September 04, 2005

Louisiana's wetlands - gone with the water. An October 2004 National Geographic article on Louisiana's disappearing coastal marshes, and how that could lead to the destruction and flooding of the city in a hurricane.

I read this article earlier this summer in a doctor's office. Now it makes me want to cry.

  • This is an article I've seen linked a few times now, but I think it's good to get it out there as much as possible. I actually first heard about the problem of the Mississippi levees, and the subsidence of the delta (sinking into the crust beneath the weight of the deposited sediments) back in a Geology class 25 years ago. Geologists, meteorologists, levee engineers, and so on have known about the danger New Orleans faces for decades. We screwed with nature by containing the Mississippi in levees, and now nature has screwed us. The sad fact is, we can dry out New Orleans, and rebuild now, but in some 1,2,3 generations or more in the future, it will be swallowed by the Gulf. There is virtually no way to stop that from eventually happening.

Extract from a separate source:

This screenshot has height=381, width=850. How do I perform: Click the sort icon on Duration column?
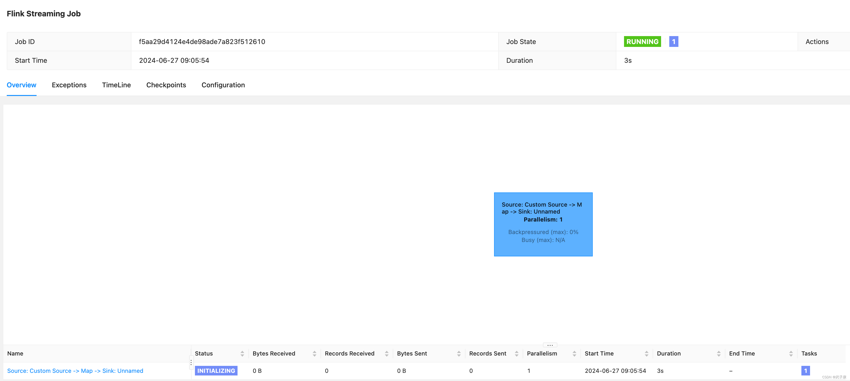coord(719,353)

  • Well, one way to stop it would be to let the Mississippi flood, and the silt to restore the marshes.
  • Letting the Mississippi flood the delta will help restore the marshes and that will help provide a barrier, but the city is still sinking. The city itself can't really be allowed to flood periodically. So the more it sinks, the greater the danger you are in. Just imagine if it was 5 feet lower than it is now, all those folks who were waiting on their roofs to be rescued would be dead. It may take a few centuries to sink New Orleans, but then again, the rise of sea levels is accelerating that danger too. We do have time to dry the city out now and enjoy it for a few more generations. And I think we should. But politicians are going to have to heed the engineers and scientists because some time down the road, we will have to abandon it. New Orleans has been irrevocably changed by Katrina. I have no idea what they plan to do with the immense number of houses that will have be condemned. It's possible they will be able to raise parts of the city, as they'll essentially have a clean slate after they knock down all that waterlogged housing. But that's an enormous, expensive project.

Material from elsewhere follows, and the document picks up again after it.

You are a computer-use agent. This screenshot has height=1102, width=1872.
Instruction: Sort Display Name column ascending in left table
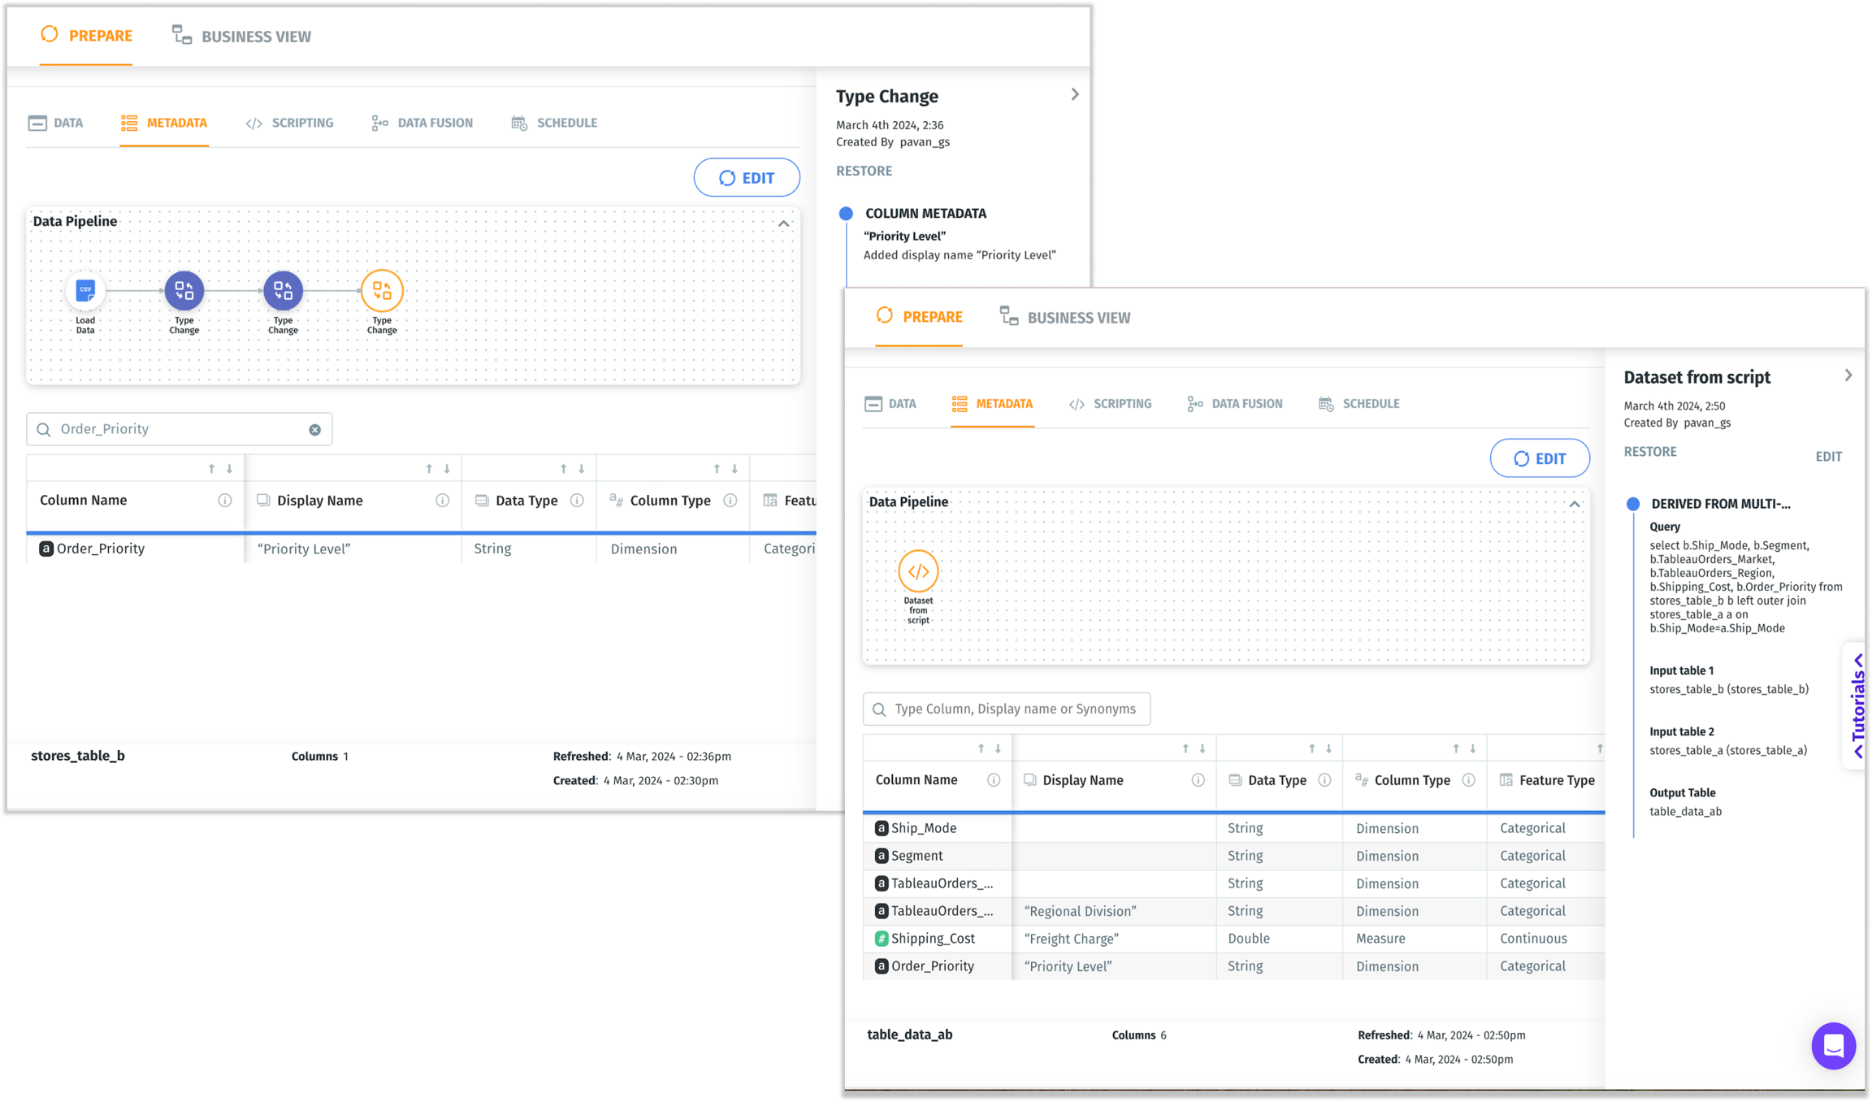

  • I haven't done that much geology/geography, so please correct me - but it doesn't make sense that the delta would be subsiding into the crust from the weight of the silt. Rocks (like the Canadian shield) would be much heavier, and they aren't subsiding. Similarly, silt produced marshes in Eastern England are actually building land out into the North Sea. I have heard of different parts of plates subsiding or coming up - apparently places like Newfoundland with lots of fjords are places where the whole plate has been subsiding, whereas the eastern coast of the US (where sand bars form and extend the coast) are actually raising very slowly. I have heard of marshes shrinking from being drained - this is a very common problem in peat marshes (one of the reasons certain inland parts of the Netherlands and now the English Fenlands are under sealeval), but I didn't know if silt would work the same way. If it's the first, there is nothing to be done but to rebuild inland. If it's the second, it may be possible to build up with fill (which presumably wouldn't subside more). BUT the wetlands would still need to be restored as a protection - the article suggests some ways (too technical for me to summarise). I could see rebuilding, but not the city just as it was. The French Quarter and much of the downtown is actually above sealevel. If it is possible, they could build areas up. The Dutch have been working on new levee technology, especially since their own deadly sea surge in 1953 - recent floods in 1993 and 1995 had no fatalities.
  • As more earth is deposited on top of it, the crust is forced downward in a process geologists call downwarping. Yes, if you put weight on top of the crust, it sinks into the mantle. Continents float like corks in the plastic mantle. When the Northern hemisphere was covered by ice, it sank under the weight, when the ice melted, it popped back up. When mountains are uplifted, they start to sink back down into the crust. When large deposits of silt are laid down (the Mississippi delta is absolutely massive), they cause the crust to sink. Of course, the sediments also are compacting. And the sea levels are rising. In the long term (and it may be centuries, I really don't know), the outlook is grim.
  • Ah - there are two forces at work here. Along with the crust subsiding, the soil itself is compacting. I would still be surprised if it's the weight of the delta (or else similar deposits in England would be sinking, not raising), but part of larger platectonic movements. They have their own patterns. I found this quote from someone studying it: "It's below sea level because of the levees. The levees stop the river from flooding and the river's what built the whole coast of Louisiana through 7,000 years of alluvial soil deposits. And if you stop that flooding, the other second natural phenomena in any delta region in the world is subsidence. That alluvial soil is fine, it compacts, it shrinks."*
  • And even with crust subsidence, with non-packing fill you could build the land to be above sea level. Or else we wouldn't have any land above sealevel on the Gulf Coast.
  • Rereading - I see I'm wrong about the weight/crust issue. But still, weird. And I don't know how much is crust, and how much marsh drainage and soil compacting.
  • I was talking with a friend from the area yesterday and we were wondering... What about all the cajuns in those swamps? What happened to them? After this is it possible there are no cajuns left?